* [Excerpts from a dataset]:
____

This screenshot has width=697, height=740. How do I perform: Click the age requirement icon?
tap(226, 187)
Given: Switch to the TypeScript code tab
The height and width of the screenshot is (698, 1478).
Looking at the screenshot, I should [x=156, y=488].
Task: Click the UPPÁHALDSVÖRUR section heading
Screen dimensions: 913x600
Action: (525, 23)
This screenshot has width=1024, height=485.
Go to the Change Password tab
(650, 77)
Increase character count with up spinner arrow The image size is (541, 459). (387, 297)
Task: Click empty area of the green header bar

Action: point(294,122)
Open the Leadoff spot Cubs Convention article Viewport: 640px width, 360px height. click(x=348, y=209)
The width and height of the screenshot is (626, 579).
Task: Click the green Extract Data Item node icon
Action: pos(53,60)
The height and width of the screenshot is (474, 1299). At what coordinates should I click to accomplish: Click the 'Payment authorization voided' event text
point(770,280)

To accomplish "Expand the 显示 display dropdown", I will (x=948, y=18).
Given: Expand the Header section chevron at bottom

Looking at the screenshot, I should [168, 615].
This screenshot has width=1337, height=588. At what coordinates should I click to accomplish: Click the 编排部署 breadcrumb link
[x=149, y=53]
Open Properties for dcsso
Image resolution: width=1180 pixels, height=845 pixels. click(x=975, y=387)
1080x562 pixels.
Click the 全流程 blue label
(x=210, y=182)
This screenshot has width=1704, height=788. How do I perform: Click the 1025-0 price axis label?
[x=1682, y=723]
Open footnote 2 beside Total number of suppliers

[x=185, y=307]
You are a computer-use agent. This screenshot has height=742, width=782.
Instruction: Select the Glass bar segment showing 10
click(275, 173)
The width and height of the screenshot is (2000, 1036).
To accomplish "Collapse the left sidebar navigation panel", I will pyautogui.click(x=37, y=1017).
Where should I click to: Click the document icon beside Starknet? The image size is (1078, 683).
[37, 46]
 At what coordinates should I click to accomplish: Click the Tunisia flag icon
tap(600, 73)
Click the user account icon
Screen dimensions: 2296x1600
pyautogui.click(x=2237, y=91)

____

* [How to complete this task]: Reproduce the data verbatim, line for line.

* [Result of this exercise]:
This screenshot has width=697, height=740. How do I perform: Click the age requirement icon?
tap(226, 187)
Given: Switch to the TypeScript code tab
The height and width of the screenshot is (698, 1478).
Looking at the screenshot, I should [x=156, y=488].
Task: Click the UPPÁHALDSVÖRUR section heading
Screen dimensions: 913x600
Action: (525, 23)
This screenshot has width=1024, height=485.
Go to the Change Password tab
(650, 77)
Increase character count with up spinner arrow The image size is (541, 459). (387, 297)
Task: Click empty area of the green header bar

Action: point(294,122)
Open the Leadoff spot Cubs Convention article Viewport: 640px width, 360px height. click(x=348, y=209)
The width and height of the screenshot is (626, 579).
Task: Click the green Extract Data Item node icon
Action: pos(53,60)
The height and width of the screenshot is (474, 1299). At what coordinates should I click to accomplish: Click the 'Payment authorization voided' event text
point(770,280)

To accomplish "Expand the 显示 display dropdown", I will (x=948, y=18).
Given: Expand the Header section chevron at bottom

Looking at the screenshot, I should [168, 615].
This screenshot has width=1337, height=588. At what coordinates should I click to accomplish: Click the 编排部署 breadcrumb link
[x=149, y=53]
Open Properties for dcsso
Image resolution: width=1180 pixels, height=845 pixels. click(x=975, y=387)
1080x562 pixels.
Click the 全流程 blue label
(x=210, y=182)
This screenshot has width=1704, height=788. How do I perform: Click the 1025-0 price axis label?
[x=1682, y=723]
Open footnote 2 beside Total number of suppliers

[x=185, y=307]
You are a computer-use agent. This screenshot has height=742, width=782.
Instruction: Select the Glass bar segment showing 10
click(275, 173)
The width and height of the screenshot is (2000, 1036).
To accomplish "Collapse the left sidebar navigation panel", I will pyautogui.click(x=37, y=1017).
Where should I click to: Click the document icon beside Starknet? The image size is (1078, 683).
[37, 46]
 At what coordinates should I click to accomplish: Click the Tunisia flag icon
tap(600, 73)
Click the user account icon
Screen dimensions: 2296x1600
pyautogui.click(x=2237, y=91)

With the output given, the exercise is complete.